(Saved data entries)
%%

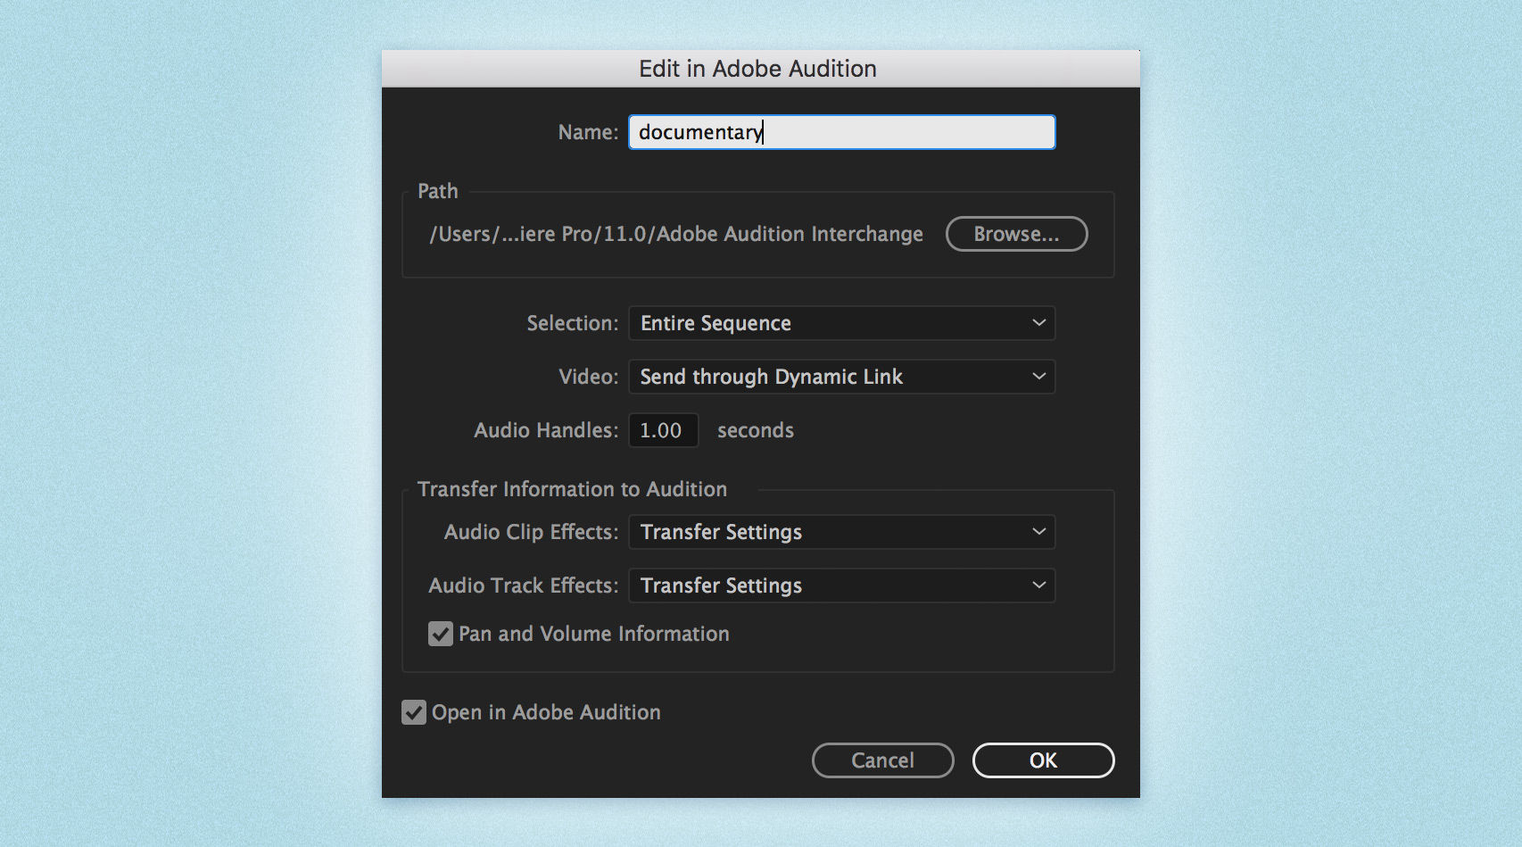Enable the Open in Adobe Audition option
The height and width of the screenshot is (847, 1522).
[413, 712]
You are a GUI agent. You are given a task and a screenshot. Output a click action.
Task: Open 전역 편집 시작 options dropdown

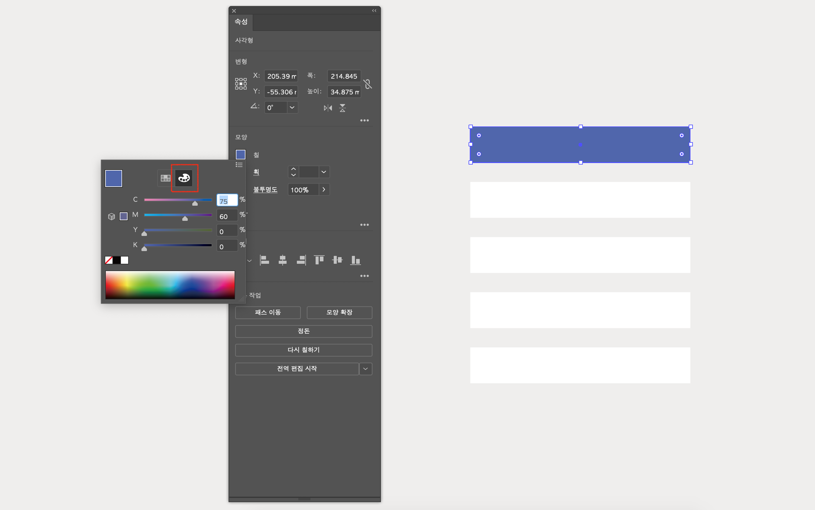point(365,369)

%%

The task:
Once you find the line with "You are a GUI", restate it and every later line of the data word for word, excluding the pictures.

Result:
You are a GUI agent. You are given a task and a screenshot. Output a click action.
Task: Open 전역 편집 시작 options dropdown

point(365,369)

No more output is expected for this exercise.